LOURDES

Mariarosa Mancuso

    Alla fine di questo viaggio verrà assegnato un premio al miglior pellegrino” spiega la suora nell'elegante divisa biancorossa dell'Ordine di Malta. Subito Jessica Hausner stabilisce il tono del film: crudele come raramente se ne vedono e abbastanza complicato da aver vinto all'ultima mostra di Venezia un premio assegnato dai critici atei e un premio assegnato dai critici cattolici (è evidente che uno dei due gruppi si sbaglia, ha capito male, è stato tratto in inganno dal rigore delle immagini e dalla perfetta sceneggiatura che mai cede a un momento di banalità).

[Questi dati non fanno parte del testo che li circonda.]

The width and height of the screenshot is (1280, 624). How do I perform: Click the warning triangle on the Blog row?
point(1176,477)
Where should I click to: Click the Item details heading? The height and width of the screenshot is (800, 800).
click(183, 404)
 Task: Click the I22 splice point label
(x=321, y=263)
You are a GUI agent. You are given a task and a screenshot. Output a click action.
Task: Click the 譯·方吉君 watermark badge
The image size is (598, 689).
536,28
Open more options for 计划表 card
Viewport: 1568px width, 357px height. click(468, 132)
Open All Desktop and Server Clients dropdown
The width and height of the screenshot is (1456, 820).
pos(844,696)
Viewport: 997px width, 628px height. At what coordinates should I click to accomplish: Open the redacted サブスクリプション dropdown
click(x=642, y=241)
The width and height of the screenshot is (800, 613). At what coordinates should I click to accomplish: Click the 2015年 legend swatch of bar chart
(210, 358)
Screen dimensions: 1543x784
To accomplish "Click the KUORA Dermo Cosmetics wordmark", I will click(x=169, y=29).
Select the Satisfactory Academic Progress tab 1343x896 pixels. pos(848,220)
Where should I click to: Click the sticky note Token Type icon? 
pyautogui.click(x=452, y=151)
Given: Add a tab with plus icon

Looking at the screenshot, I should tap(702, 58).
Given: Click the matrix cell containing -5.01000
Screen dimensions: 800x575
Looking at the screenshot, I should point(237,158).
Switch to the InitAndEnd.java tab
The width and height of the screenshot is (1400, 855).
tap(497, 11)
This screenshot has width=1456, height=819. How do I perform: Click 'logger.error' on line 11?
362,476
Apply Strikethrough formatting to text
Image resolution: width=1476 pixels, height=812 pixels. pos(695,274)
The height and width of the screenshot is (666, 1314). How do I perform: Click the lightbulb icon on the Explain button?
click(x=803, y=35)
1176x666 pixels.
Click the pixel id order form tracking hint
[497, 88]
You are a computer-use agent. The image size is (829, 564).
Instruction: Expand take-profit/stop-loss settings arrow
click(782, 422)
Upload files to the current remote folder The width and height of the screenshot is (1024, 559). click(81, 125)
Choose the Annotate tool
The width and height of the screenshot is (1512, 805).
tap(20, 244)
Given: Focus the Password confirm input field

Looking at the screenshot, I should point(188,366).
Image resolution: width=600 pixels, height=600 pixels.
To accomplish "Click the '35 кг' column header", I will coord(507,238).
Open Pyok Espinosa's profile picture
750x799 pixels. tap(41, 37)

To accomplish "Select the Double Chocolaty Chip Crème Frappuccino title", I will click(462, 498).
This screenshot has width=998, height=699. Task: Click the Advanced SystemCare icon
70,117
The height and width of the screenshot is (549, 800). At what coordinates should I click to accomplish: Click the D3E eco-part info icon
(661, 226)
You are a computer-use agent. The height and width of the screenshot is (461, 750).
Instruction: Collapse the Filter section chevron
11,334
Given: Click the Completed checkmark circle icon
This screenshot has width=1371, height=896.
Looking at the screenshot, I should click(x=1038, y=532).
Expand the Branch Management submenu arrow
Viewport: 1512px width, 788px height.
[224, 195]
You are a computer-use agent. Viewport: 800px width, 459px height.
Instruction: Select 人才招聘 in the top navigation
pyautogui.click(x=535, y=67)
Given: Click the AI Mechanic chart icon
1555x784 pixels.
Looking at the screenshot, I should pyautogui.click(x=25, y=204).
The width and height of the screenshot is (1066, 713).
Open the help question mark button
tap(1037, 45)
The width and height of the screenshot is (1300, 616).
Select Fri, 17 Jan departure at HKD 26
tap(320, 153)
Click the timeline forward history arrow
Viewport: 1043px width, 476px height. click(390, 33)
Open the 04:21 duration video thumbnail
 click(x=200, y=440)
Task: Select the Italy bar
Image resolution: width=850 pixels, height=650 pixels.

Nulla faceva immaginare un simile exploit nella carriera della regista austriaca, nata a Vienna nel 1972. Dei film precedenti – strettamente da festival – ricordiamo che “Lovely Rita” (2001) era una commedia adolescenziale, e che “Hotel” (2004) era un thriller esistenziale: quasi tutte inquadrature nel corridoio di un albergo, dove una cameriera assunta per sostituire una ragazza scomparsa camminava a lungo prima di scambiare qualche parola con rari interlocutori. “Lourdes” racconta il pellegrinaggio di Christine, in sedia a rotelle per un'incurabile malattia. Spera nel miracolo, come tutti i pellegrini attorno a lei, pronti a immergersi nella grotta e a intensificare le preghiere. Tra i meriti del film, l'attenzione al dettaglio mondano. Nulla di quel che accade durante il pellegrinaggio si discosta in maniera significativa da un qualunque viaggio organizzato: simpatie, antipatie, barzellette raccontate quando non si trova di meglio da fare. L'umanità dolente e credente non appartiene a un mondo separato e neppure totalmente spirituale (come racconta anche l'altro punto di riferimento contemporaneo sul luogo dei miracoli: il romanzo “Lourdes” di Rosa Matteucci, uscito da Adelphi). Da qui il premio al miglior pellegrino, la proposta di una gita in montagna per i paralitici, gli sguardi che le persone si scambiano prima di entrare nella grotta, dove ognuno prega per sé, e vorrebbe tanto assistere a un miracolo. Purché naturalmente il miracolo non guarisca qualcun altro considerato meno meritevole. Il treno orvietano per Lourdes raccontato da Rosa Matteucci era rumoroso e disordinato. Jessica Hausner sceglie il grigio, e basta guardare come sistema i pochi tocchi di rosso per restare ammirati – oltre che dalla vicenda – dalla composizione delle scene.